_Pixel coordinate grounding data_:
※

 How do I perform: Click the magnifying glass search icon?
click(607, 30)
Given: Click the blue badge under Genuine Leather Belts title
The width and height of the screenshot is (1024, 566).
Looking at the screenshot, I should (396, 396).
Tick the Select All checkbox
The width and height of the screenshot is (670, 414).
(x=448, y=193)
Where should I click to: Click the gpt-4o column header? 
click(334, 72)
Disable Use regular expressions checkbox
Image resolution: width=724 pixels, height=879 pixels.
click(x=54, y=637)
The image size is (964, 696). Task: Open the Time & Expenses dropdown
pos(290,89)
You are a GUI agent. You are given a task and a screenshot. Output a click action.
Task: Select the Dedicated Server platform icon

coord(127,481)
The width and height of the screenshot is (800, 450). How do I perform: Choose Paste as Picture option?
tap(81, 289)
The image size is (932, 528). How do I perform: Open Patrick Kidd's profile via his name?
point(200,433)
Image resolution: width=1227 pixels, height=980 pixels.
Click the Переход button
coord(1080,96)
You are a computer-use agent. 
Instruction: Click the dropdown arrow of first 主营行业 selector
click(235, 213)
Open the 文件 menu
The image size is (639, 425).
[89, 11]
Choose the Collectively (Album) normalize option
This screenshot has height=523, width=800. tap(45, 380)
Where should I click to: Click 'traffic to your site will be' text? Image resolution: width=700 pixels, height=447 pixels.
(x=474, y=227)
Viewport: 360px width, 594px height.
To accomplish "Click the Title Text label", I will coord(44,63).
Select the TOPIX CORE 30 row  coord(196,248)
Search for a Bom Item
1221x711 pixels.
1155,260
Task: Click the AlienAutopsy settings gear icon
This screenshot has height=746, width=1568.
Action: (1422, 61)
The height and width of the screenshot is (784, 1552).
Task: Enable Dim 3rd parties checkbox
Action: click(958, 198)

※

_TASK TO CARRY OUT_: If a line of the entries holds the word "agent", copy it out.

_ANSWER_:
You are a GUI agent. You are given a task and a screenshot. Output a click action.
You are a computer-use agent. 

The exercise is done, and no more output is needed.